Ia juga menyoroti bahwa Indonesia bukan negara produsen utama mesin dan perlengkapan, sehingga lonjakan pertumbuhan pada komponen tersebut perlu ditelusuri lebih jauh. Menurutnya, perlu dicermati apakah lonjakan tersebut benar mencerminkan peningkatan kapasitas produksi atau sekadar akibat dari aktivitas impor alat berat dan mesin.
Baca Juga: Anomali!

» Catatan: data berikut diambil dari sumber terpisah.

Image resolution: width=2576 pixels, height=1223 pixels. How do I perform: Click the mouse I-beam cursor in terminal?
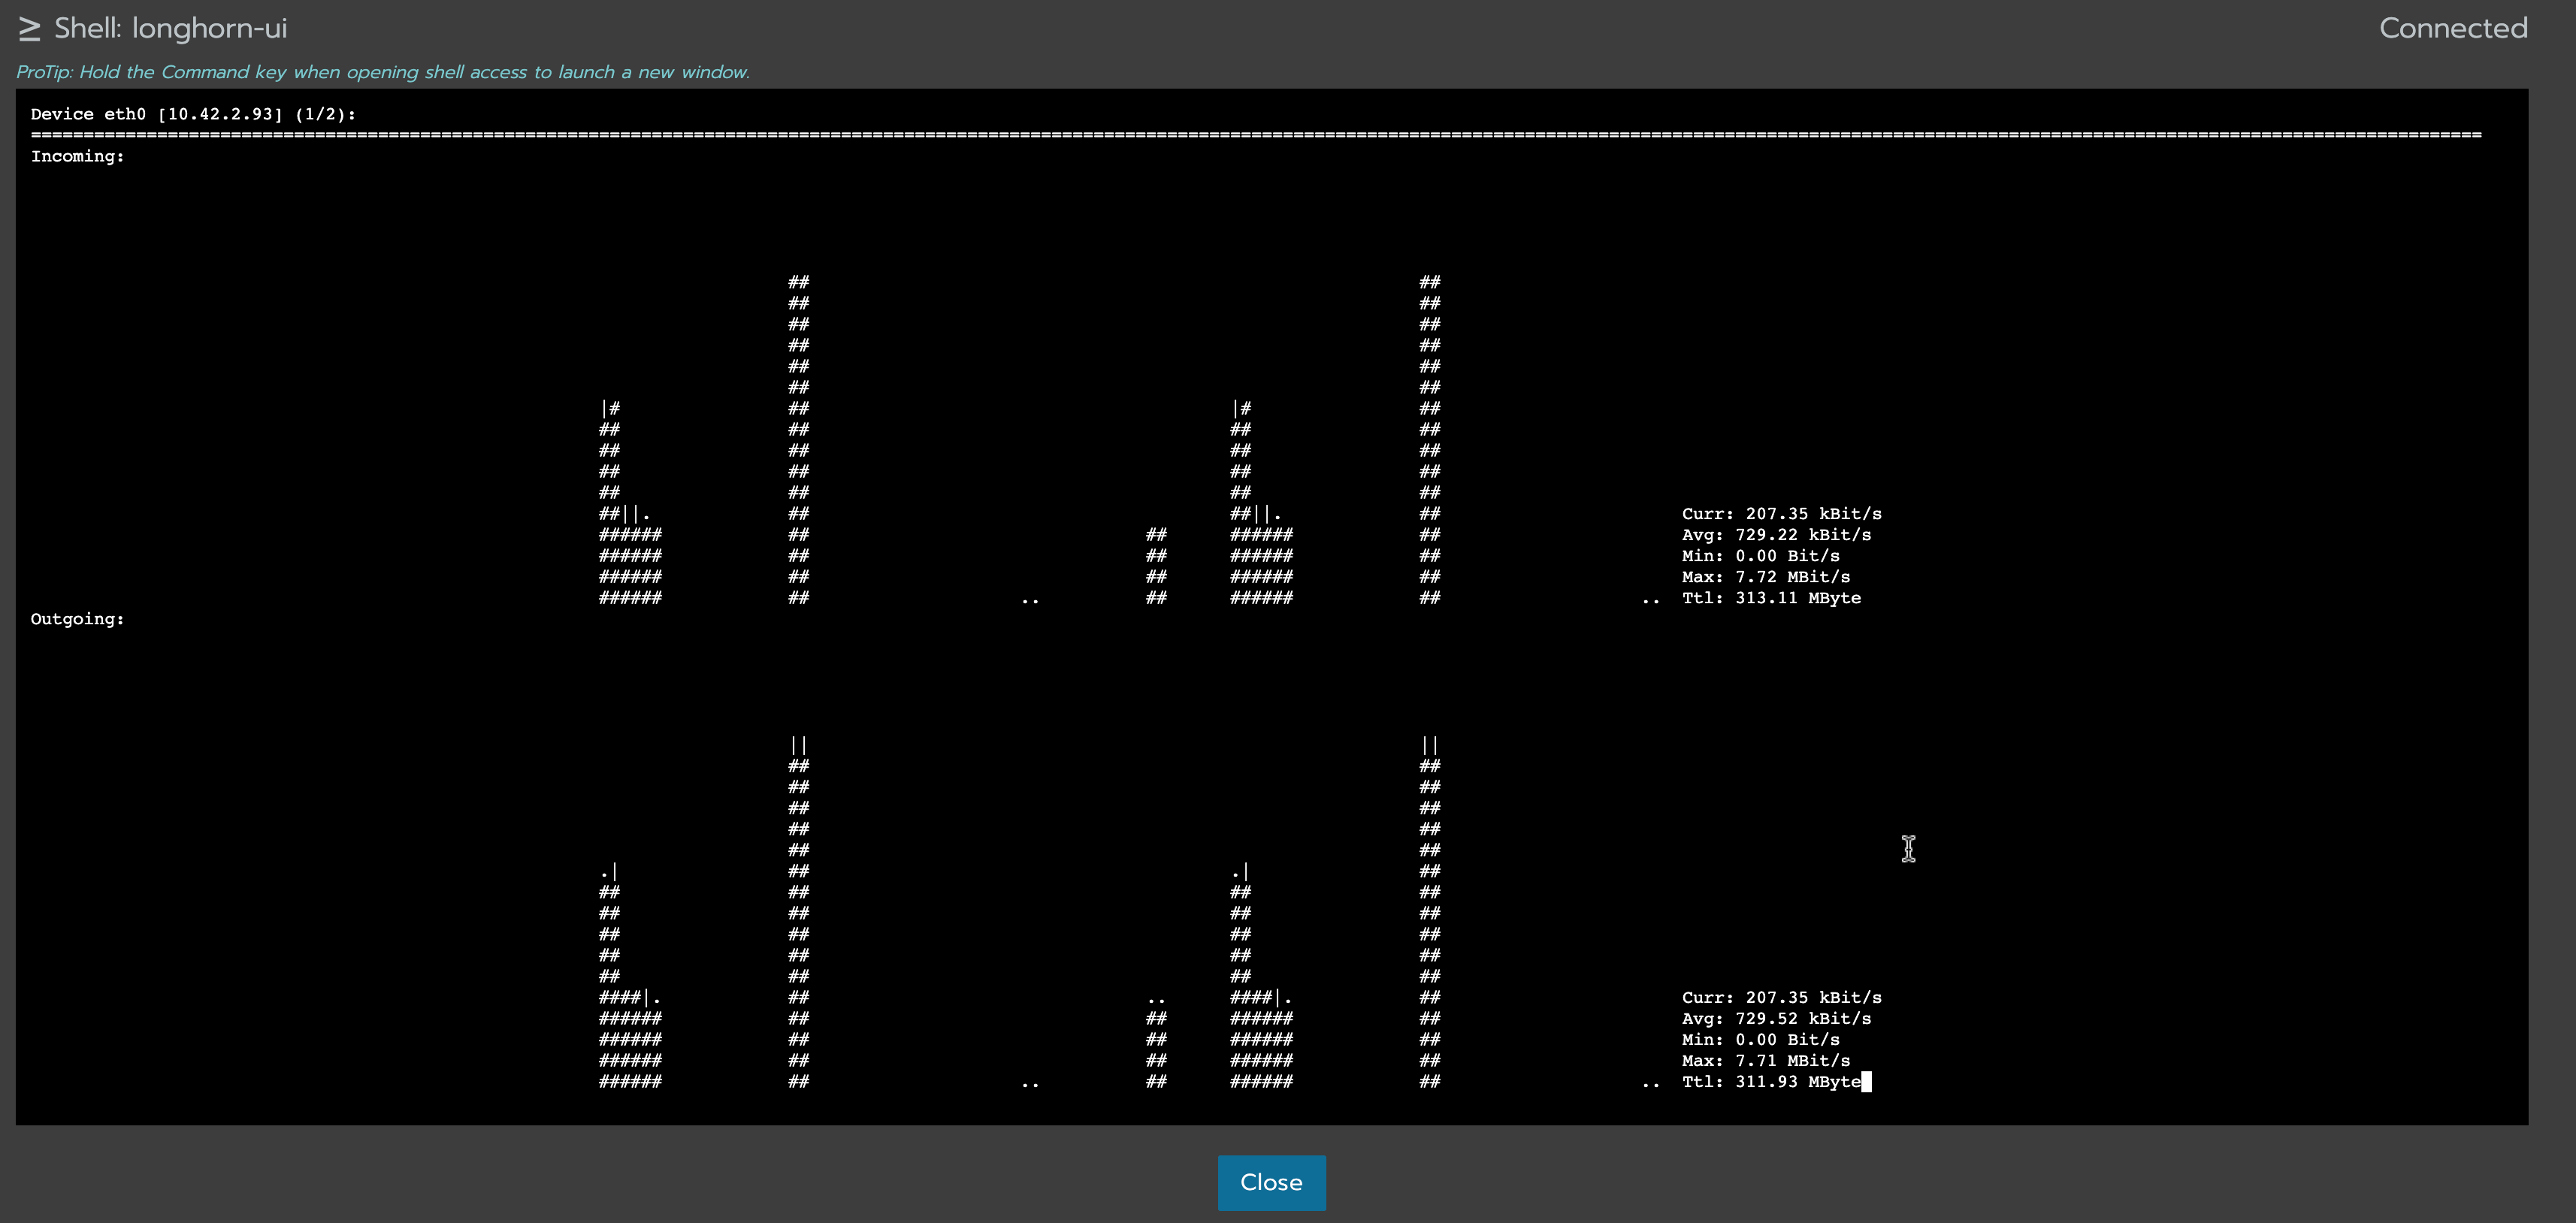(x=1908, y=848)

Pertumbuhan Ekonomi Kuartal II-2025 Kalahkan Momentum Ramadan dan Lebaran
Andry menambahkan bahwa ketidaksesuaian data ini bisa berisiko menurunkan kepercayaan publik terhadap data pemerintah jika tidak segera dijelaskan secara transparan.
“Beberapa data yang tidak match ini jadi pertanyaan publik, apakah pertumbuhan 5,12% itu cukup menggambarkan kondisi real Indonesia saat ini, kalau tidak mencerminkan kondisi di lapangan, maka bersiaplah ketidakpercayaan publik pasti akan tinggi terhadap data-data yang dikeluarkan pemerintah,” tegasnya.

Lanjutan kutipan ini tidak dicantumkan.